* **WHAT IS REQUIRED**
Using the records below, reproduce exactly the lines from the one containing "Open UGEL Características de la escuela link" through the end, and nothing more; skip the images.

* **GIVEN DATA**
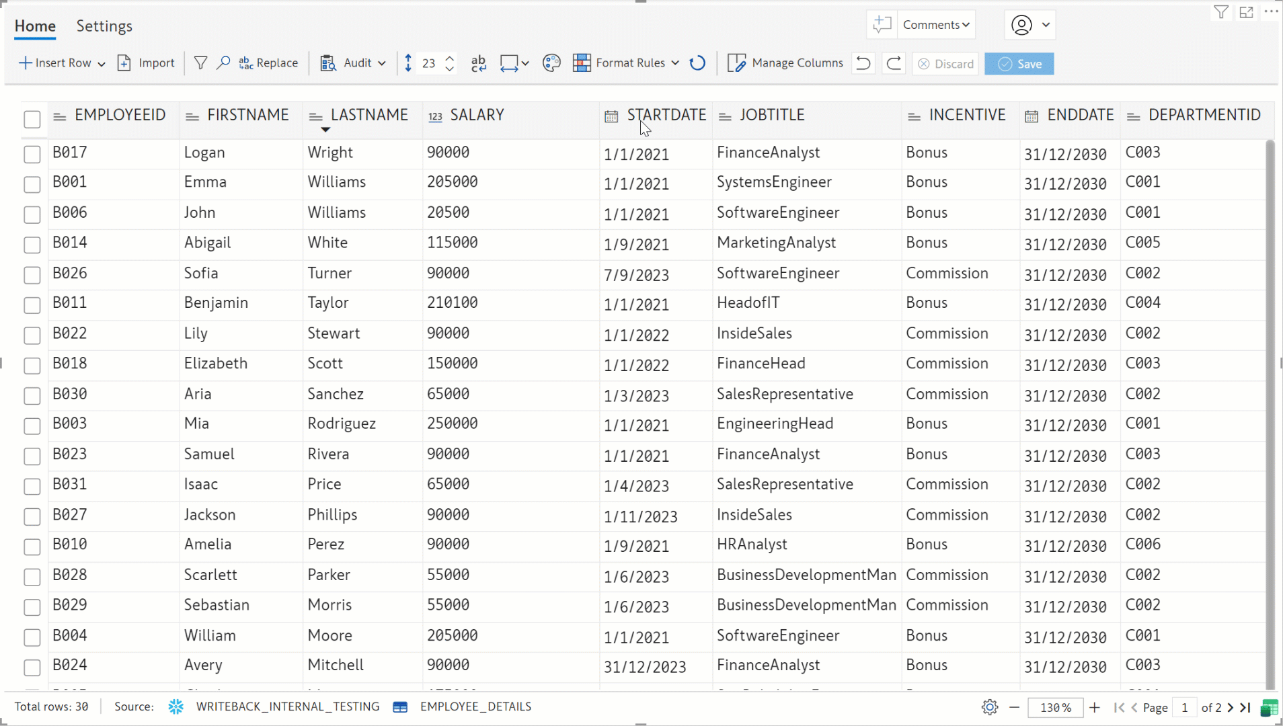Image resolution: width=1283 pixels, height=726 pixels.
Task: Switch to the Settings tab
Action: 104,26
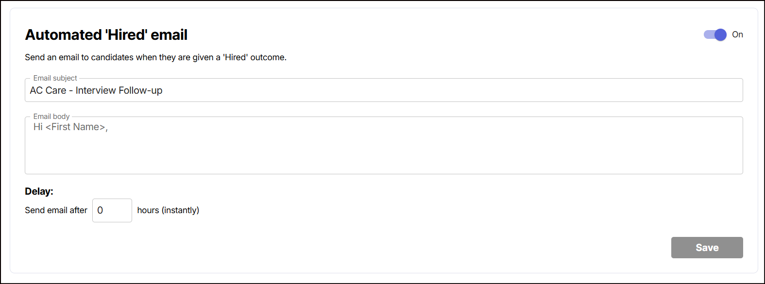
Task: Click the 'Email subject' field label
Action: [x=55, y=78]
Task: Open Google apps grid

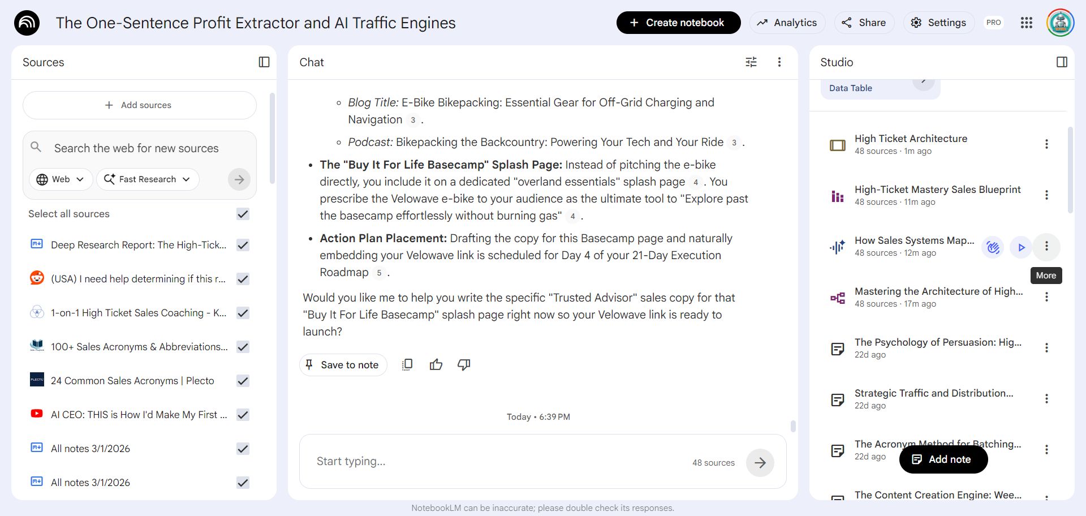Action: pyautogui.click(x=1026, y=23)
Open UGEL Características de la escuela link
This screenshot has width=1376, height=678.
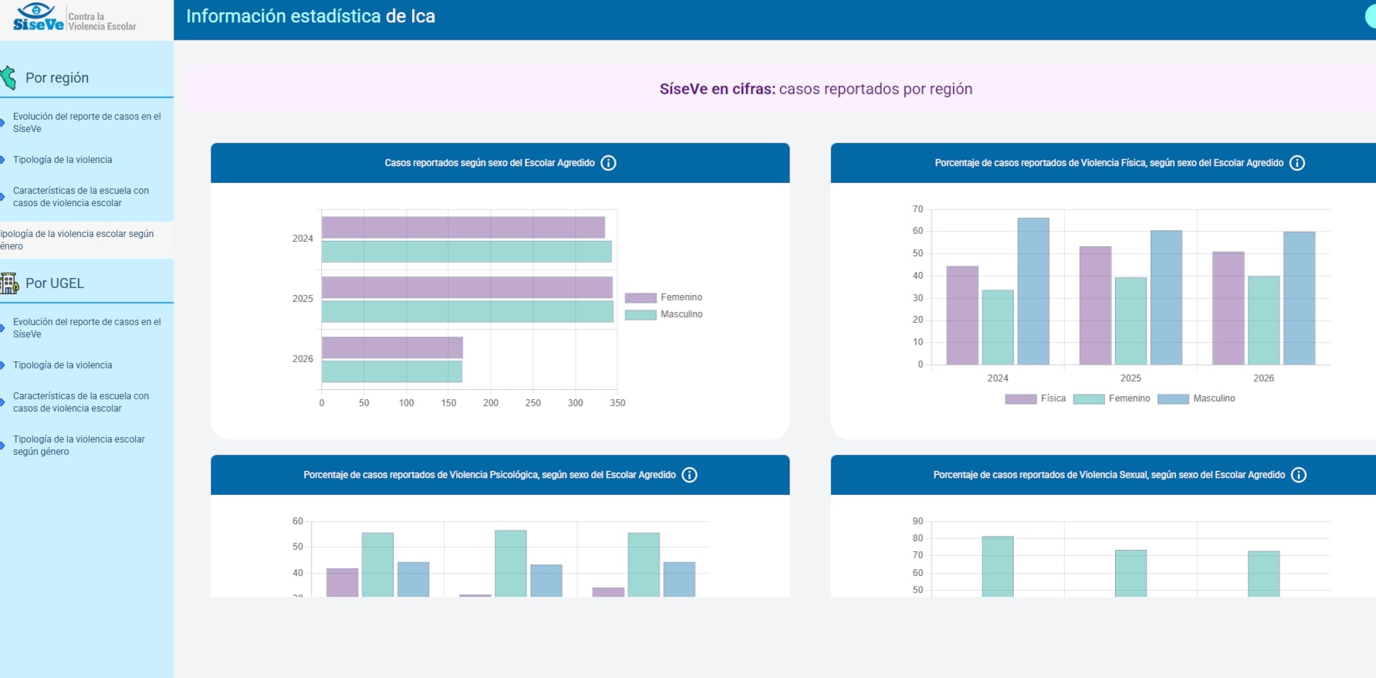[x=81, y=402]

* **OUTPUT OF THE TASK**
Open UGEL Características de la escuela link
This screenshot has width=1376, height=678.
[x=81, y=402]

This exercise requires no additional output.